56 docs indexed
What obleth does when demand exceeds capacity: weighted queuing, then explicit rejection with HTTP 429 or 403.
When more work arrives than the cluster can serve, obleth does not silently drop or degrade requests. It queues them by weighted fair share, and only rejects when a hard limit is crossed. Every outcome is explicit and recorded in the usage ledger.

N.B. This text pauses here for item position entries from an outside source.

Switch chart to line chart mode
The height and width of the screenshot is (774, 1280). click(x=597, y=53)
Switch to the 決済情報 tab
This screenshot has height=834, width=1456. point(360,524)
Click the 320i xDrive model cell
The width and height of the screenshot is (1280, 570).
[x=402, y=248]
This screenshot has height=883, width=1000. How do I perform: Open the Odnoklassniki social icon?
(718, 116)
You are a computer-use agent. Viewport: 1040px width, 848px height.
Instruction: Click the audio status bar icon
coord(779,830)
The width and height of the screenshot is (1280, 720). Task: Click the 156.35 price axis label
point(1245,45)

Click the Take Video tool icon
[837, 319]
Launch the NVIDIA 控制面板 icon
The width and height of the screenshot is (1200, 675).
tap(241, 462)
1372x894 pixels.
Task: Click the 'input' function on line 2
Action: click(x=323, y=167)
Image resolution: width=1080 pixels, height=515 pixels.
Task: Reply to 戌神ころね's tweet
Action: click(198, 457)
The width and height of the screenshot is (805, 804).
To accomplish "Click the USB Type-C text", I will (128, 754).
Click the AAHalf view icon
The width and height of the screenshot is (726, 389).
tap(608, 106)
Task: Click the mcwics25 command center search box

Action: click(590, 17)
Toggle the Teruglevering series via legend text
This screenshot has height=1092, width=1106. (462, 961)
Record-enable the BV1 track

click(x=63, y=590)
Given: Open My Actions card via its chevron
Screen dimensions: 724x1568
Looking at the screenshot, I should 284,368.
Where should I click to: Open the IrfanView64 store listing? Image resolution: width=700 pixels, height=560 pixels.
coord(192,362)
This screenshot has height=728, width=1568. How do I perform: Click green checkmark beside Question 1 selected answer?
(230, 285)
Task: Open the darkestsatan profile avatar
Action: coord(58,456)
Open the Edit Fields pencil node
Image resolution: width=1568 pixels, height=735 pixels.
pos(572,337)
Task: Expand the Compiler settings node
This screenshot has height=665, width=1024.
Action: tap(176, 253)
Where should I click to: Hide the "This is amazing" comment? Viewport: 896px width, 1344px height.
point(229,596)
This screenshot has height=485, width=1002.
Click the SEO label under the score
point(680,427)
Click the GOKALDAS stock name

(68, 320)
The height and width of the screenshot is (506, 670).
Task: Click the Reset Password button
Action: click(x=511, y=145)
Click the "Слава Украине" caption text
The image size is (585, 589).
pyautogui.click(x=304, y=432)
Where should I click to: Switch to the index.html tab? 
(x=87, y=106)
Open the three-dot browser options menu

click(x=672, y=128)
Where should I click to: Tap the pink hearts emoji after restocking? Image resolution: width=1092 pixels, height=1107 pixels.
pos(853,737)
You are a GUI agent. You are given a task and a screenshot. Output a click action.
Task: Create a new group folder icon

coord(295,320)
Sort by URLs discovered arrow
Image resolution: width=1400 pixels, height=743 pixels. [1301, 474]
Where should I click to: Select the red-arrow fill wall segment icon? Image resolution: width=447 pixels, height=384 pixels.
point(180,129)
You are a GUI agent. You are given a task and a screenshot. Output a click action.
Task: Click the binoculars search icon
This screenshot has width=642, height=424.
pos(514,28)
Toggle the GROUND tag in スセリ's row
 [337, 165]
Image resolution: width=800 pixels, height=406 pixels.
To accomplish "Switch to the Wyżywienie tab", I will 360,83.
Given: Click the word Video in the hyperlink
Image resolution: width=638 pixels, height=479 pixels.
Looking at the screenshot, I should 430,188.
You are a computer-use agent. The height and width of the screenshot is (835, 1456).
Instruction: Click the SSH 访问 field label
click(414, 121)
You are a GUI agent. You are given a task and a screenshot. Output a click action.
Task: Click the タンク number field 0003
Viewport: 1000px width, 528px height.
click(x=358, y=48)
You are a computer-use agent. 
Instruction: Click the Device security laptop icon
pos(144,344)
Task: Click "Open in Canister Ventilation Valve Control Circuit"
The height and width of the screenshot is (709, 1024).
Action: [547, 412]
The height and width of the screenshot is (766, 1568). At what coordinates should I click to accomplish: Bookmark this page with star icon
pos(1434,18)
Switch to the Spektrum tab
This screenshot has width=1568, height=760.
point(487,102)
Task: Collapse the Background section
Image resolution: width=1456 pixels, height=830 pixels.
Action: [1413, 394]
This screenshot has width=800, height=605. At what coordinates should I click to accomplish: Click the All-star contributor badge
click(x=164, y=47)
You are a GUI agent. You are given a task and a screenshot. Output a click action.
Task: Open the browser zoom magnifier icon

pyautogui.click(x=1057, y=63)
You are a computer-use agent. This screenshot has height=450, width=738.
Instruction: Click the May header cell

The scheduler tags every admitted request with one of three outcomes (Admission in obleth-config):
| Outcome | Meaning |
|---|---|
fast | Capacity was available; admitted immediately. |
queued | The cluster was at its in-flight cap; the request waited in the weighted queue until a permit was released. |
rejected | A budget check failed (or a fail-closed dependency was unavailable); the request was not proxied. |
There is no timeout-based degradation: a queued request keeps its place and is admitted as soon as the scheduler picks it. It is never silently shortened.
When the global in-flight cap (OBLETH_GLOBAL_MAX_IN_FLIGHT) is reached, new requests join a per-tenant queue rather than failing at the door. When an in-flight request completes and releases its permit, the scheduler grants the slot to the tenant most behind its weighted fair share — see Fairshare Engine.
A request is only turned away when it crosses an explicit limit:
| Status | Cause |
|---|---|
429 token budget exceeded | The tenant's per-minute token bucket (tokens_per_minute) is empty. |
403 tenant term budget exhausted | A cumulative token or USD cap (budget_tokens / budget_cost_usd) for the current period is used up. |
403 | The tenant is inactive (outside an access window, suspended, or archived) or the model is not on its allowlist. |
503 scheduler unavailable | The fairshare scheduler could not be reached. |
Rejecting under load doesn't reduce load. A 429 forces the client to back off and retry, which adds traffic and compounds the problem into a retry storm. Holding the request in a weighted queue admits it the moment a slot frees up, so the cluster stays busy with useful work and high-weight tenants keep their share.
Token budgets are the deliberate hard stop. Queuing protects against transient contention. The per-minute and term budgets are where you express real spending limits — when those are crossed, obleth returns an explicit 429/403 rather than serving work the tenant has no allowance for.
If requests spend too long queued, the cluster is under-provisioned for its offered load. Options:
OBLETH_GLOBAL_MAX_IN_FLIGHT (only if the upstream can serve more concurrency).You can change the live global cap without a restart:
curl -X PUT http://localhost:9180/api/v1/capacity \
-H "Authorization: Bearer $TOKEN" \
-H "Content-Type: application/json" \
-d '{"max_in_flight": 300}'
Every request is recorded in ClickHouse with its admission class (fast, queued, or rejected) and queue_wait_ms. Query the ledger to see how much traffic is waiting and how long:
SELECT
tenant_id,
admission,
count() AS requests,
avg(queue_wait_ms) AS avg_wait_ms
FROM usage
WHERE ts_ms > (toUnixTimestamp(now() - INTERVAL 1 HOUR) * 1000)
GROUP BY tenant_id, admission
ORDER BY requests DESC
A rising share of queued requests with high queue_wait_ms is the signal to add headroom; a rising share of rejected requests points at token or term budgets that are too tight for the workload.